A practical approach is not “never touch these again,” but: reduce frequency, keep portions sensible, and avoid stacking multiple triggers together (e.g., beer + dehydration + rich meat-heavy buffet).

Helpful Swaps and Habits That Actually Make a Difference

If you want a simple “starter plan” that most people can follow:

  • Hydration: aim for pale urine most days; extra fluids during/after alcohol

  • Alcohol: reduce overall; avoid binge drinking; beer is a common trigger

  • Protein: prioritise poultry, eggs, tofu, beans (for most), and low-fat dairy

  • Dairy: low-fat dairy is associated with lower gout risk in several studies

  • Fibre and plants: vegetables are generally helpful — and most vegetables, even those containing purines, do not seem to increase gout risk in the way meat/seafood does

  • Weight: if weight loss is relevant, aim for gradual, sustainable loss (crash dieting can trigger flares)

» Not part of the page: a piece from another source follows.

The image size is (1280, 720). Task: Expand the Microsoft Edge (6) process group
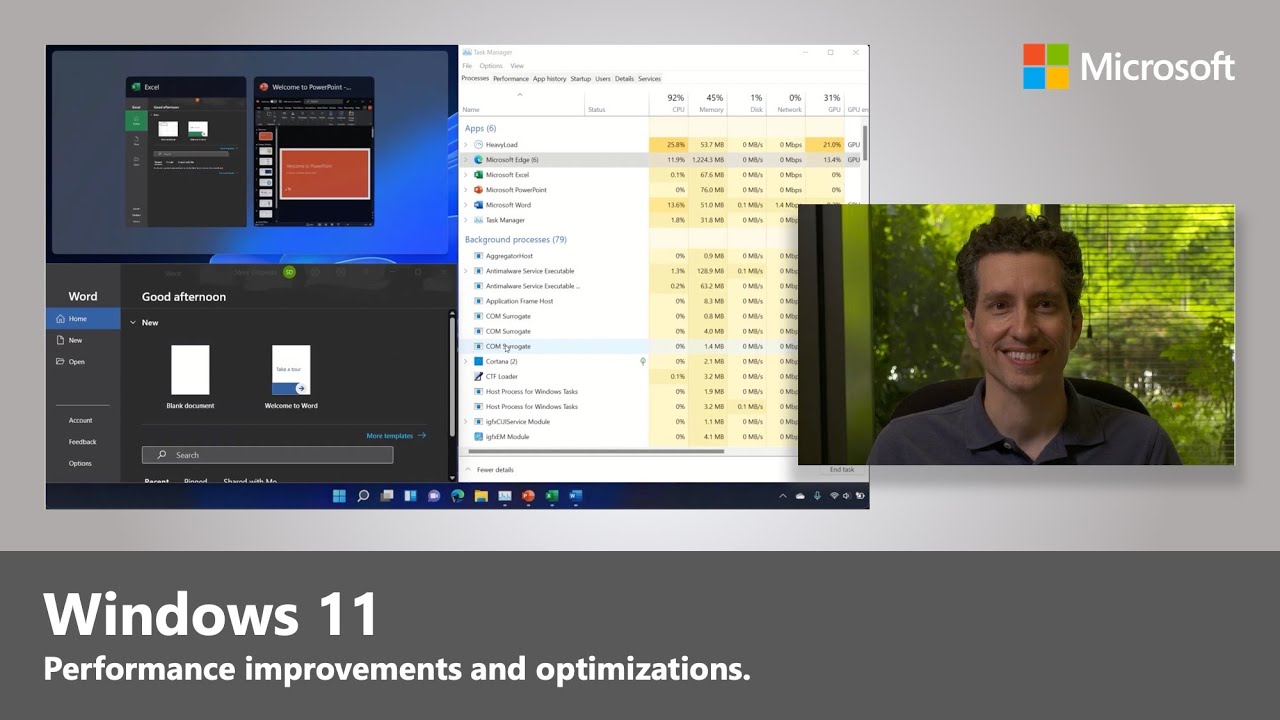466,159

One important nuance: “purines” aren’t all equal in real life. Plant-rich diets are generally associated with lower cardiometabolic risk, and vegetables are not the enemy here. The bigger drivers are typically alcohol (especially beer), dehydration, and high intakes of meat/seafood plus sugar-sweetened drinks.

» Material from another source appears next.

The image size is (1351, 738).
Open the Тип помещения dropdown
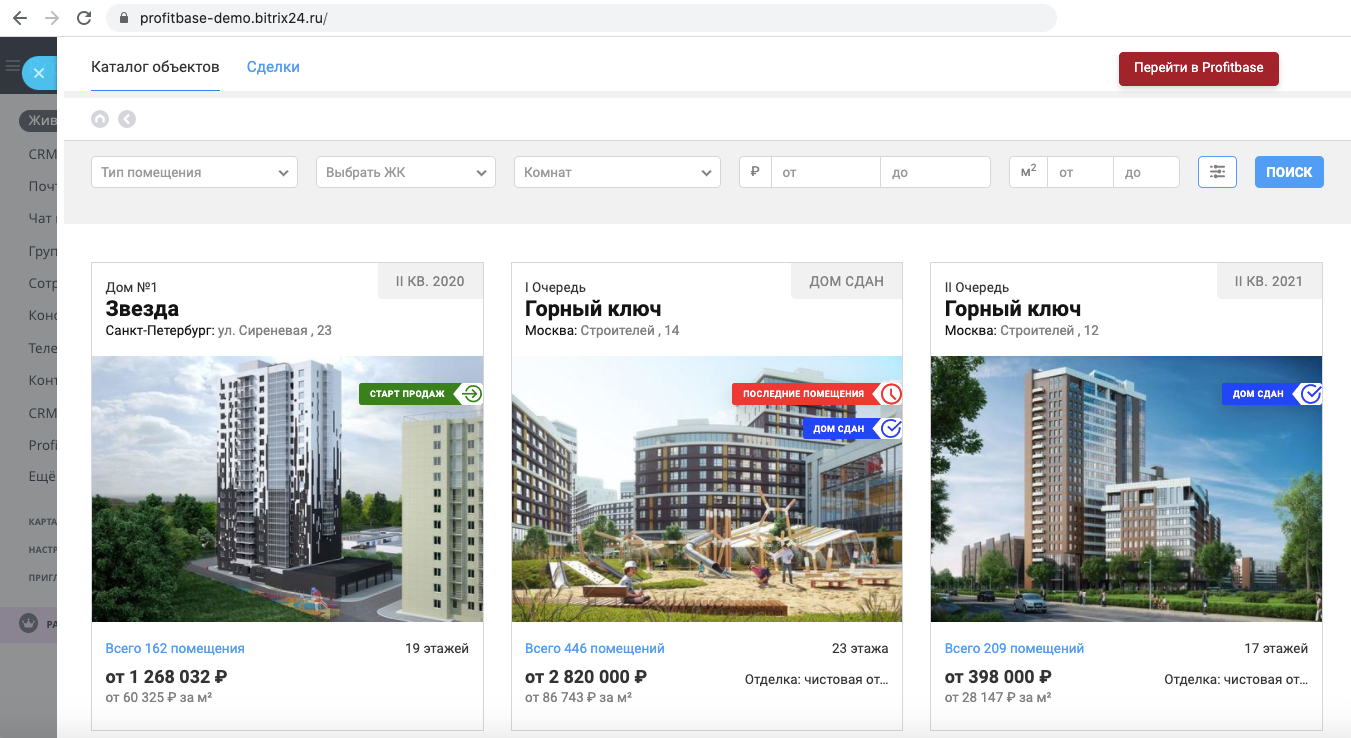coord(194,172)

Final Thoughts: What to Watch Out For (and When to Get Help)

If you develop sudden, severe pain in a single joint — especially the big toe, foot, ankle or knee — don’t self-diagnose. See your GP, particularly if it’s your first episode. Seek urgent assessment if you have:

  • Fever or feel systemically unwell

  • A hot, swollen joint with rapidly worsening pain

  • Immunosuppression, diabetes, or a recent procedure

  • Uncertainty whether this could be infection

From a nutrition point of view, the most common “gotchas” around gout are:

  • Beer and dehydration

  • A run of rich meals stacked together

  • Sugary drinks and ultra-processed snacks

  • Heavy meat/seafood days without balancing with plant foods and fluids

And finally: if you want personalised guidance — particularly if gout is recurrent, you have kidney disease, you’re on multiple medicines, or you’re trying to lose weight — it’s worth speaking with your GP and a dietitian. The best plan is the one that controls symptoms, reduces long-term urate burden, and fits your real life.